La grande dame et le petit garçon
Livres / Critique - écrit par hiddenplace, le 21/12/2010 (La grande dame et le petit garçon est un récit aux confins du merveilleux, qui tisse avec sensibilité une jolie fable du quotidien et célèbre le partage et la curiosité de l'Autre.
Les yeux, l'esprit et l'imagination des plus jeunes percent souvent bien au-delà des apparences, ils brodent parfois un univers qui alimente leurs fantasmes et leurs peurs et lui donnent un goût de réalité qui leur apparaît aussi tangible que la nôtre. A bien y réfléchir d'ailleurs, les adultes ont par moment cette manie eux aussi. C'est le cas d'un petit garçon, persuadé que sa voisine, une très vieille dame, attrape les petits enfants du haut de son balcon et les enferme dans sa cage à oiseaux pour les dévorer. Un mélange de fascination et de crainte attise alors la curiosité du minot, le poussant à prospecter et même à espérer la voir au détour d'une rue ou aux abords de chez lui. Mais la grande dame est-elle vraiment une ogresse ?

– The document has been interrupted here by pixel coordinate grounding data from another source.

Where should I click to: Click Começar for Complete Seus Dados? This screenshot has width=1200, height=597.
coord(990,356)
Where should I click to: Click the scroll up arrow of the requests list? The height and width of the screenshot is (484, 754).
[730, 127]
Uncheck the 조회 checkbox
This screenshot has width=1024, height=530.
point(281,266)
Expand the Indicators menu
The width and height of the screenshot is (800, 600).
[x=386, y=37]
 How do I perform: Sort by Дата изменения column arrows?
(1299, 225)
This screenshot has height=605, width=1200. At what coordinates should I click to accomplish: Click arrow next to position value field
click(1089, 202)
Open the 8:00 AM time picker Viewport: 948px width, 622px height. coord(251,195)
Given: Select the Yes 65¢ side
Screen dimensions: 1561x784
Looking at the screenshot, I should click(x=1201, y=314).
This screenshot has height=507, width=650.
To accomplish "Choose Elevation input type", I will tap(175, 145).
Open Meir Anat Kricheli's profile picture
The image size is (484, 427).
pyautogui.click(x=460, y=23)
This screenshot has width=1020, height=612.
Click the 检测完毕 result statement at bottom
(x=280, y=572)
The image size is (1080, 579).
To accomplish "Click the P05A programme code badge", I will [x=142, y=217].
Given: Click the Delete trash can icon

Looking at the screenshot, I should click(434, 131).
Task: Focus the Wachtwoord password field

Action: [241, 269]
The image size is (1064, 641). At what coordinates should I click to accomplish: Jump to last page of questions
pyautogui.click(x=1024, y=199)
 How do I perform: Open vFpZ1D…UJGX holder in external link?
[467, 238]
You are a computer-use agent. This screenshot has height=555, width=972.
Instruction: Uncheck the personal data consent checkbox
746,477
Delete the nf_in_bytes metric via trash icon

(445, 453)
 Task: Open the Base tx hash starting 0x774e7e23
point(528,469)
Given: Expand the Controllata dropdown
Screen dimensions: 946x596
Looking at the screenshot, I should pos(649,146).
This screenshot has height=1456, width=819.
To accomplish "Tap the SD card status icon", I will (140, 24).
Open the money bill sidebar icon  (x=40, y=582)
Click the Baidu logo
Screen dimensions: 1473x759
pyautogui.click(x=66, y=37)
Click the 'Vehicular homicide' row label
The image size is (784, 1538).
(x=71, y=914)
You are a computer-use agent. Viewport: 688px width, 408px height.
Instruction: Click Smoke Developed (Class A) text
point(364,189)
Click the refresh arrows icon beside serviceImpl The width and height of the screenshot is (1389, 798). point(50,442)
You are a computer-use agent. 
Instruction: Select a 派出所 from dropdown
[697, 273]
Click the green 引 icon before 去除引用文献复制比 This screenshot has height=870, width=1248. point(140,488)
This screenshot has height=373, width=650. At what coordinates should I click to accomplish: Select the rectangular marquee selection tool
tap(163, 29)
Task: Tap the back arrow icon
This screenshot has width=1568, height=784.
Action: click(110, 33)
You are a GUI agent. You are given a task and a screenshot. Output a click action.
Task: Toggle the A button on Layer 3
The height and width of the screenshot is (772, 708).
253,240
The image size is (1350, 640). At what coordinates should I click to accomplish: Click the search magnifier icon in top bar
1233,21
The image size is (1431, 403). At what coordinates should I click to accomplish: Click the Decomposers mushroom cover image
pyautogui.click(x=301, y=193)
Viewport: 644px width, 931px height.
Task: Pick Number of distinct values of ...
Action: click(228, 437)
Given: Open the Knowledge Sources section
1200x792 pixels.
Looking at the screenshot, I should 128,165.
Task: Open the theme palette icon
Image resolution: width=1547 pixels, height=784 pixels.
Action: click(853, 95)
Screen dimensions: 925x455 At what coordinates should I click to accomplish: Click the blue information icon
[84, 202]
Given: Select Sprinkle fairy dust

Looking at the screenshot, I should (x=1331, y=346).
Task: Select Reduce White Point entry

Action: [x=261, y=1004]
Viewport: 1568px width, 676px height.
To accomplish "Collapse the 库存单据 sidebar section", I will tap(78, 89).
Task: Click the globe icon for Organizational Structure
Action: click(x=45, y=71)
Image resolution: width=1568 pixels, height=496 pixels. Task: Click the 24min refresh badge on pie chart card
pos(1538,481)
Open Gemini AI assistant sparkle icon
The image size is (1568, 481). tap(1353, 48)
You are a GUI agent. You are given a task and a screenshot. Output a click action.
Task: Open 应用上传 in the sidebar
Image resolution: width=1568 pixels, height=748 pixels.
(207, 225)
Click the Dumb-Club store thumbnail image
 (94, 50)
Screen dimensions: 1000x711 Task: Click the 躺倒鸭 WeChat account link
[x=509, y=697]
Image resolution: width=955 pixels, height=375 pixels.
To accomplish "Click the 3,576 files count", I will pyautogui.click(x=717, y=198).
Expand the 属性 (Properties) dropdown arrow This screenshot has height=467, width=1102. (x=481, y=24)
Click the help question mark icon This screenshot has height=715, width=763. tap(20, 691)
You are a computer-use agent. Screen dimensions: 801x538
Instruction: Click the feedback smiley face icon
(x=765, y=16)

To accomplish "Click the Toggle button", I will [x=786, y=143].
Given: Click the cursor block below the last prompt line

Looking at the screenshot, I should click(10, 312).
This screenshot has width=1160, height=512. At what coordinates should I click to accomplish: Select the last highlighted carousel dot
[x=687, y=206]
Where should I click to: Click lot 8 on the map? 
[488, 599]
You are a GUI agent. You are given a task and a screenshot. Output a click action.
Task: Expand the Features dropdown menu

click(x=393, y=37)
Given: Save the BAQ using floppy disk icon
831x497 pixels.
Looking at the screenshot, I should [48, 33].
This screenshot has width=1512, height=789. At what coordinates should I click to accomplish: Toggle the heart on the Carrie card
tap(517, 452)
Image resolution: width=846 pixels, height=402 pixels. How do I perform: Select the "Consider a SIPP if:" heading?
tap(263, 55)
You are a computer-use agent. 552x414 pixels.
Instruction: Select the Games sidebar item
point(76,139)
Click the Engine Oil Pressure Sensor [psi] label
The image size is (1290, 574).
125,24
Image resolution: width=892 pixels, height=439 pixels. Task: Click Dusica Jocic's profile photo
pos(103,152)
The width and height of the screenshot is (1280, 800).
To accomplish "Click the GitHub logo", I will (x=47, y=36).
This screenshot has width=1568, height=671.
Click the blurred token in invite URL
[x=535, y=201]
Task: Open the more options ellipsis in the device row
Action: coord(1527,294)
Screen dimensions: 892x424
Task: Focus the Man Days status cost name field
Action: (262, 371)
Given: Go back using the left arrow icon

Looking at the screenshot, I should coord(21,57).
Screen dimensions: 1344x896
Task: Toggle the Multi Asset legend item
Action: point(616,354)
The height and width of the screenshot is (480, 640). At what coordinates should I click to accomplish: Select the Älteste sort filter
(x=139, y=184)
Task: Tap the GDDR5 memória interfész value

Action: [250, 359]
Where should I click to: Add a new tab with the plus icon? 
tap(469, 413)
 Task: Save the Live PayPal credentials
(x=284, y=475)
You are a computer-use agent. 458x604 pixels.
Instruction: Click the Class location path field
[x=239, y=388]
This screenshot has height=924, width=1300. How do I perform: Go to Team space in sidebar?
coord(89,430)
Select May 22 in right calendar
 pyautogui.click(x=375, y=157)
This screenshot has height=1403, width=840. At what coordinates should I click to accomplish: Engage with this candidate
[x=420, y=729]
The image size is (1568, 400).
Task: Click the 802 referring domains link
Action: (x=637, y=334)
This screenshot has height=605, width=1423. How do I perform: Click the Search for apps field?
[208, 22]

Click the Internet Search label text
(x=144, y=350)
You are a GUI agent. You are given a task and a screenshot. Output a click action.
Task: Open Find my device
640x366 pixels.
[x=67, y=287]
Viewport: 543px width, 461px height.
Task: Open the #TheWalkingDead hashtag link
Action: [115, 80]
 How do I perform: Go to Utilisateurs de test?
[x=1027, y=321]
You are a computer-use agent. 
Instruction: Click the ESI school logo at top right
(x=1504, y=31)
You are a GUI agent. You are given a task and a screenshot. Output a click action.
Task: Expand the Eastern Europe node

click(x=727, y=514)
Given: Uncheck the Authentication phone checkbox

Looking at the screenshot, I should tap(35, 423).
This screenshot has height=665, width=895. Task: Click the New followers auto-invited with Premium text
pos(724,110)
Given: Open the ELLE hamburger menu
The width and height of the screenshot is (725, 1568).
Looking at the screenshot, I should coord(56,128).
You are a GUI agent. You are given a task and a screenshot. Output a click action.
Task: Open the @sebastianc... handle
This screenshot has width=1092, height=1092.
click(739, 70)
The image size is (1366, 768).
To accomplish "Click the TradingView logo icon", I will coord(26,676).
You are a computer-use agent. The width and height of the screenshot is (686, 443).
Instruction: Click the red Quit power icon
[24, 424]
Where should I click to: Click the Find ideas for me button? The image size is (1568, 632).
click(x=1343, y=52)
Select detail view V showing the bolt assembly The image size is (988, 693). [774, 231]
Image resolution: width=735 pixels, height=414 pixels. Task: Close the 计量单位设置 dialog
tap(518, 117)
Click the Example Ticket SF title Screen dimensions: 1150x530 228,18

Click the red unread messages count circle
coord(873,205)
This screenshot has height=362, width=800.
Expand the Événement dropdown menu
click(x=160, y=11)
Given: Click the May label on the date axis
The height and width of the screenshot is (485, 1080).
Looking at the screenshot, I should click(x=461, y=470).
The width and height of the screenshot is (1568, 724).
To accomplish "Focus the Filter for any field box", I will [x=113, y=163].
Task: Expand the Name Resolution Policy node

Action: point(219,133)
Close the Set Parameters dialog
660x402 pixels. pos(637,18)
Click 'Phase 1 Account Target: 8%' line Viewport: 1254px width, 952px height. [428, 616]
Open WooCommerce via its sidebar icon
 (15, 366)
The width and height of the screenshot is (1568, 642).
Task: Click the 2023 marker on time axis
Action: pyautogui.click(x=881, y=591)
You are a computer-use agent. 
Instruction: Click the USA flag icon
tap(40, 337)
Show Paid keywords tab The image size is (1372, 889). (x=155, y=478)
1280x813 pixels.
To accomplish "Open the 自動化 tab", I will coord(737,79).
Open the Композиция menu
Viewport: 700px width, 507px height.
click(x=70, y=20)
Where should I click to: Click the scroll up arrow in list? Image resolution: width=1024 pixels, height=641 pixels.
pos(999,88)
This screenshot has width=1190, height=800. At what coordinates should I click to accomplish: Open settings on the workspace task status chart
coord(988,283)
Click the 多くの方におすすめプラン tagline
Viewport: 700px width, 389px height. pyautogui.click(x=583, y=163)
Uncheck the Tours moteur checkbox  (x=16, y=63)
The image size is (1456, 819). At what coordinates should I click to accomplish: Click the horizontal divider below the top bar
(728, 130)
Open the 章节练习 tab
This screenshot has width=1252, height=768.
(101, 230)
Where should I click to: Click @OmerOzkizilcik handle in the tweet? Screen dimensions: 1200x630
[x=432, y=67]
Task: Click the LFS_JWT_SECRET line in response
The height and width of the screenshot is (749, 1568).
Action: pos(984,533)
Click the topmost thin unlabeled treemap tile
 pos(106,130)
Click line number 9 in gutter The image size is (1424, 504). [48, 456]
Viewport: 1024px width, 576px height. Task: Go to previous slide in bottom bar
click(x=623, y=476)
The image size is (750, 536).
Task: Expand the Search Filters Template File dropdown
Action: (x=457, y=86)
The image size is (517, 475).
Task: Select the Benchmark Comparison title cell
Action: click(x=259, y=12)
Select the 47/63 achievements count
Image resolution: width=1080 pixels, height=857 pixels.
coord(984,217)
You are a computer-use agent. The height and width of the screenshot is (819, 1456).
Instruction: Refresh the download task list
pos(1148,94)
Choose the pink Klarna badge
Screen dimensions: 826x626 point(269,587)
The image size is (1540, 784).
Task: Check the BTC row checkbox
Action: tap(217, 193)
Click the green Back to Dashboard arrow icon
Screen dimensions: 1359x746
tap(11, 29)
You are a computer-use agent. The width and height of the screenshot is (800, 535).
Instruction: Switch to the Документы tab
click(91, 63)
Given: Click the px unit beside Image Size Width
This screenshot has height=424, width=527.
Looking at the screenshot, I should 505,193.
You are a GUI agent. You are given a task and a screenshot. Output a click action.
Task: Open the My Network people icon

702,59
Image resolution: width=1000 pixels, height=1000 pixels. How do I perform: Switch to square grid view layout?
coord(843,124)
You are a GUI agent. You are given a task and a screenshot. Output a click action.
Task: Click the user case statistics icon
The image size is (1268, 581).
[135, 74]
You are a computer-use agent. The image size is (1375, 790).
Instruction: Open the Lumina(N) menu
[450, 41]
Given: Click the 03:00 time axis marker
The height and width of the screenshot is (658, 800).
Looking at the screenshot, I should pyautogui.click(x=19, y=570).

Avec cette saveur de fantastique digne d'un conte traditionnel racontée par Geert de Kockere et ce graphisme fin et mystérieux signé Kaatje Vermeire, La grande dame et le petit garçon semble toucher plusieurs genres. D'abord un soupçon d'étrange et de merveilleux grâce au récit entièrement développé autour du point de vue du jeune protagoniste, par lequel le lecteur scrute, soupçonne et découvre au fil des pages et des situations l'identité et la personnalité de cette insaisissable aïeule. Le petit garçon imagine d'ailleurs en premier lieu, avec force détails, les méfaits les plus effroyables. Le mythe de l'ogresse ou de la sorcière malfaisante cachée au fond de sa chaumière se retrouve ici transposée dans une ville moderne, avec des habitudes plus ancrées dans notre époque. En parallèle de ce ton onirique, se dessine une autre facette, celle d'un quotidien, d'une réalité tristement répandue : la solitude et l'isolement de certaines personnes âgées, partageant pourtant un mur mitoyen du nôtre. L'auteur choisit donc une fable nuancée et oscillant entre deux univers pour ensevelir les résidus de manichéisme qui hantent généralement ce genre d'histoire, et jette avec sensibilité et un joli suspense un pont entre deux générations, une ode au partage et au dépassement des préjugés.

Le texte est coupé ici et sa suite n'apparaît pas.